Introducing... Fräulein Elsa Rendschmidt

Elsa Rendschmidt posing with a skeleton racer in Schierke in 1911

At times, life may have been anything but a cabaret for Germany's Elsa Rendschmidt, but somehow she made it through, making history more than once along the way.

Although we know very little about her youth, we do know that Elsa was born January 11, 1886, grew up in Berlin, Germany and learned to skate at the Berliner Schlittschuhclub alongside her talented brother Max. A contemporary and rival of Madge Syers in the early days of women competing at the World Figure Skating Championships, it's safe to say that in what was very much an 'old boys club', Elsa was a respected pioneer of women's figure skating in her own country. She trained alongside Werner Rittberger, the inventor of the loop jump. In a 2010 interview with HNA, her grandson Ulrich Sander recalled her as "a scary self confident woman" and it would have been that sense of determination that resulted in her breaking many gender barriers along the way and even winning prizes from the Russian Czar and Swedish royal family.

Anna Hübler, Elsa Rendschmidt, Elna Montgomery and Lili Kronberger

At the first World Championships for women in Davos, Switzerland, Elsa finished fourth behind Syers and Jenny Herz of Austria, a Viennese student of Leopold Frey who represented Cottage Eislauf-Verein, and well-to-do Hungarian Lili Kronberger. Her participation marked the first appearance of a woman from Germany in a major international skating competition. She repeated that fourth place result in Vienna the following year at a competition (according to Madge Syers) "long remembered by those who took part in it owing to the suffering entailed on them by the intense cold which, accentuated by a bitter wind, was almost unbearable. Several times the benumbed skaters were forced to retire and restore the circulation to their hands and feet, and many of the competitors and judges were subsequently hors de combat as the result of this trying experience." Despite missing the podium on her first two tries, the unflappable Elsa soldiered on.

Scores from the 1908 Summer Olympics in London

Elsa's persistence was rewarded the following January when at age twenty two, she claimed the silver medal at the World Championships in Troppau behind Lili Kronberger. Her good fortune continued when on October 29, 1908 in London, she became the first German woman to win a medal at the Summer Olympic Games... in any sport. Commentary from "The Fourth Olympiad, the Official Report Of The Olympic Games 1908" by Theodore Andrea Cook noted that Elsa performed all six of her school figures quite well, with the exception of the third, the change loop, where she "missed several of the loops". She backed up her second place finish in the school figures with a second place free skate to win the silver. Cook expressed that "Fräulein Rendschmidt's skating was distinguished by a most engaging gaiety. She seemed quite at home on the ice, and danced through her programme in the happiest possible manner."

Element and text location data
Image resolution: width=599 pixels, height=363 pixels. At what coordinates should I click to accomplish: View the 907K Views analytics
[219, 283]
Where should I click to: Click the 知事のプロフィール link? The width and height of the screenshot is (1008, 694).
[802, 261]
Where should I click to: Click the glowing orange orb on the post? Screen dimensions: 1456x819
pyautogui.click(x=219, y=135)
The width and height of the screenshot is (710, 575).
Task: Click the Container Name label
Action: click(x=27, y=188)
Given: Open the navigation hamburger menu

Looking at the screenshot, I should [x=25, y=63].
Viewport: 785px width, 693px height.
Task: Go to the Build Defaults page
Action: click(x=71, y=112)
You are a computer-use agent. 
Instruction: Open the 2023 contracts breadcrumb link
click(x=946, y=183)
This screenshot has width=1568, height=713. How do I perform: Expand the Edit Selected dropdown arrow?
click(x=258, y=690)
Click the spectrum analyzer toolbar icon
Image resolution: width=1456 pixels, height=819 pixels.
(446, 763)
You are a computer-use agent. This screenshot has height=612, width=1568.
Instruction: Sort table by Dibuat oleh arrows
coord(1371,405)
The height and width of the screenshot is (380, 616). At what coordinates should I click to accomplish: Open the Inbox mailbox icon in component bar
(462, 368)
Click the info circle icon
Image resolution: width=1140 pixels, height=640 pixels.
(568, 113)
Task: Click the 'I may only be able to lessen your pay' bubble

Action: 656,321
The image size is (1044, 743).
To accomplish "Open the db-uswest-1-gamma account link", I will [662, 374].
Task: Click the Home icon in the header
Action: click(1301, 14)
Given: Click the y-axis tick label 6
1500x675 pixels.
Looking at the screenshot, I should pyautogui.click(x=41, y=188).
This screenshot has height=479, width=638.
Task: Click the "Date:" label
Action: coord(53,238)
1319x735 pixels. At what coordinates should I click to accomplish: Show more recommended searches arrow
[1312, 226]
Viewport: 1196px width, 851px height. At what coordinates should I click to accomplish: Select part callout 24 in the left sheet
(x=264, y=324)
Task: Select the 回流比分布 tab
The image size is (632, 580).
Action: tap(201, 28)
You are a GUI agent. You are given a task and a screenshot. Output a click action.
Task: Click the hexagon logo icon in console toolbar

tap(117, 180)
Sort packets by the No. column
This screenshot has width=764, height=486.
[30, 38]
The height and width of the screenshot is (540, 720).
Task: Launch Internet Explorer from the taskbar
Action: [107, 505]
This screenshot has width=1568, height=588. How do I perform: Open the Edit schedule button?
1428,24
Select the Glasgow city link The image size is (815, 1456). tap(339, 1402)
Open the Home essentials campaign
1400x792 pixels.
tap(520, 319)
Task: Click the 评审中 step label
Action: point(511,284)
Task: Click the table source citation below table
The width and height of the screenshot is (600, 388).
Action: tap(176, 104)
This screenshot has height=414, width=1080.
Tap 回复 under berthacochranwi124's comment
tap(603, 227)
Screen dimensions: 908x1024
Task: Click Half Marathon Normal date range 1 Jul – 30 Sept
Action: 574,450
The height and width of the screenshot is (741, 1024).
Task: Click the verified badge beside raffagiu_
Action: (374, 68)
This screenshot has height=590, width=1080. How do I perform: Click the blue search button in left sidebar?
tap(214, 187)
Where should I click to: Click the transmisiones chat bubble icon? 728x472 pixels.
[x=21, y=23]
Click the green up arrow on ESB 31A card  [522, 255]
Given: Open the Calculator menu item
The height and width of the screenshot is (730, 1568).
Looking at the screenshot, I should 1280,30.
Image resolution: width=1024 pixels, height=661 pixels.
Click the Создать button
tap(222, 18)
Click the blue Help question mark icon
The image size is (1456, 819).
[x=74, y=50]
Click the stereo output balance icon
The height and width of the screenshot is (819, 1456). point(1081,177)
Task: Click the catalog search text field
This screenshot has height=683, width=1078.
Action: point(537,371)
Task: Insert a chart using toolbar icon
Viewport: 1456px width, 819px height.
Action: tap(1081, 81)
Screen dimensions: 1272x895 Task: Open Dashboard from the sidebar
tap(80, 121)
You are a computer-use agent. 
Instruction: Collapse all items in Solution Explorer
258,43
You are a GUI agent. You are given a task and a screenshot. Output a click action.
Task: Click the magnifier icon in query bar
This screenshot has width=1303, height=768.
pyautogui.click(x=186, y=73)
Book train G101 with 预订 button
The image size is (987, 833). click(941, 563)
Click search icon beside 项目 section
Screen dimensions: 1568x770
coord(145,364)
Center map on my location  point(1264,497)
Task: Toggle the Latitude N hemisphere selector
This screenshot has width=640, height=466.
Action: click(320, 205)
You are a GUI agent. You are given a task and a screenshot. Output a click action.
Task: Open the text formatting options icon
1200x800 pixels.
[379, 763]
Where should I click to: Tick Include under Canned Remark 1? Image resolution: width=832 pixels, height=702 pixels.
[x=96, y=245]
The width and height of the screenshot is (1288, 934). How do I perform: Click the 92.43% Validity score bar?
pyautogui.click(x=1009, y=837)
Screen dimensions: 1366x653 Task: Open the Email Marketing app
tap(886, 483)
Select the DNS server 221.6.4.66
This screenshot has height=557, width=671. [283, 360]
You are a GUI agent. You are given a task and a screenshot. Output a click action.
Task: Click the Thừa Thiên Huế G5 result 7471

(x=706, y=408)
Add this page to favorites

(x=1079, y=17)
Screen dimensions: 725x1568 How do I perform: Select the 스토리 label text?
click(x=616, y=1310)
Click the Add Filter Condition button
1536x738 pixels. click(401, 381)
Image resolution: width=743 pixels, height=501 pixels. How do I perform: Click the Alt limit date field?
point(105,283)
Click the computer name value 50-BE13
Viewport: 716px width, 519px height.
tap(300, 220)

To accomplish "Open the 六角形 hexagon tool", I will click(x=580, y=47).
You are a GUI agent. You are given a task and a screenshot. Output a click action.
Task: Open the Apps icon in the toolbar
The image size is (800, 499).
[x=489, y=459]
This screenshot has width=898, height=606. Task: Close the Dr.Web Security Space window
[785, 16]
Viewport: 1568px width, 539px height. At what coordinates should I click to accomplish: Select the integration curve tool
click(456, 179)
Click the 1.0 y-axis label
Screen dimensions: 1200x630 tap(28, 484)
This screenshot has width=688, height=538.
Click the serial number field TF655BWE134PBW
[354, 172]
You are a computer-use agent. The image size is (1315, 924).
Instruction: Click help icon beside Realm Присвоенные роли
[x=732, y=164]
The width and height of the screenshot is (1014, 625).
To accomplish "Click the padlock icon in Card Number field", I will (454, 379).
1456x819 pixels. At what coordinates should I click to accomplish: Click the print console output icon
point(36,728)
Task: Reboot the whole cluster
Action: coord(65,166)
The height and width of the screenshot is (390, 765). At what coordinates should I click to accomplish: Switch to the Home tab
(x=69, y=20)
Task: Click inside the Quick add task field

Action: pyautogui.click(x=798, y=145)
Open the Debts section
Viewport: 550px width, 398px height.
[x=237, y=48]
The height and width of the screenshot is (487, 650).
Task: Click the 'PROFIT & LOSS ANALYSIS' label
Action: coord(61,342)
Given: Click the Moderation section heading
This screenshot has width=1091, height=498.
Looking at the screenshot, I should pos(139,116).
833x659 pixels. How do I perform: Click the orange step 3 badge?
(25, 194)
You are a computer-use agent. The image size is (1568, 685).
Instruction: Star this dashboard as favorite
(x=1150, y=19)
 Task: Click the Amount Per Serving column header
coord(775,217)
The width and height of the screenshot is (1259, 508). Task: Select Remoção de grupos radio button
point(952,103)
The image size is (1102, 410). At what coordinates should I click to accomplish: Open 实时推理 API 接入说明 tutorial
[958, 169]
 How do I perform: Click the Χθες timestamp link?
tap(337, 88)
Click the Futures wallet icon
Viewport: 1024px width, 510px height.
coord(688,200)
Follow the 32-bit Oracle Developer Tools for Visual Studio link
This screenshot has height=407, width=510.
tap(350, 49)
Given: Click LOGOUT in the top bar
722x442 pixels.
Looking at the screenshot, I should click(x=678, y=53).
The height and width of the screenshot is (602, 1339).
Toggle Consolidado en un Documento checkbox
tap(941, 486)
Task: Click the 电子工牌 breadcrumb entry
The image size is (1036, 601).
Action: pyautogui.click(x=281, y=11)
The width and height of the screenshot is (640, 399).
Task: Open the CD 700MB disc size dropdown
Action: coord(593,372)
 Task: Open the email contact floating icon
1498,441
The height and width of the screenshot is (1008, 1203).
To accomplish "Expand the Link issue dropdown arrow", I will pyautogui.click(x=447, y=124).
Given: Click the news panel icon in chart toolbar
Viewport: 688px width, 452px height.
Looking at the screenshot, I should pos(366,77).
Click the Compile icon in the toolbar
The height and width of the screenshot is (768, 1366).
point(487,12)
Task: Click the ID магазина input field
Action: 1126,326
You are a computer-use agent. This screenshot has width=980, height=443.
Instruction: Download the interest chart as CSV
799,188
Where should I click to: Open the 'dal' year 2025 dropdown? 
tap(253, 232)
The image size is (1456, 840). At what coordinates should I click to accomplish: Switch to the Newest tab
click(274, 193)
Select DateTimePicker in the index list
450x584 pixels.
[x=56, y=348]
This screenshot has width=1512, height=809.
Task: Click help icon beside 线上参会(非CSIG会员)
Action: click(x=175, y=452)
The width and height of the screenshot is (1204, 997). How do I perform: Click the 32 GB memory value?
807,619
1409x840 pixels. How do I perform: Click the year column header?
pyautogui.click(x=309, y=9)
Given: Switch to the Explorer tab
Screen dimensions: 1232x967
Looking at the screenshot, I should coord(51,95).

_Work instructions_.
a – Answer these questions using the Elsa Rendschmidt profile, one answer per line:
(i) At which club did Elsa Rendschmidt learn to skate?
(ii) In what city and country were the first World Championships for women held?
(iii) Which of her six school figures at the 1908 Olympics was noted as the exception, where she "missed several of the loops"?
b – Repeat the portion of the Elsa Rendschmidt profile starting at "Although we know" and ending at "Swedish royal family.".

_The solutions_.
a –
(i) The Berliner Schlittschuhclub
(ii) Davos, Switzerland
(iii) The third figure, the change loop

b –
Although we know very little about her youth, we do know that Elsa was born January 11, 1886, grew up in Berlin, Germany and learned to skate at the Berliner Schlittschuhclub alongside her talented brother Max. A contemporary and rival of Madge Syers in the early days of women competing at the World Figure Skating Championships, it's safe to say that in what was very much an 'old boys club', Elsa was a respected pioneer of women's figure skating in her own country. She trained alongside Werner Rittberger, the inventor of the loop jump. In a 2010 interview with HNA, her grandson Ulrich Sander recalled her as "a scary self confident woman" and it would have been that sense of determination that resulted in her breaking many gender barriers along the way and even winning prizes from the Russian Czar and Swedish royal family.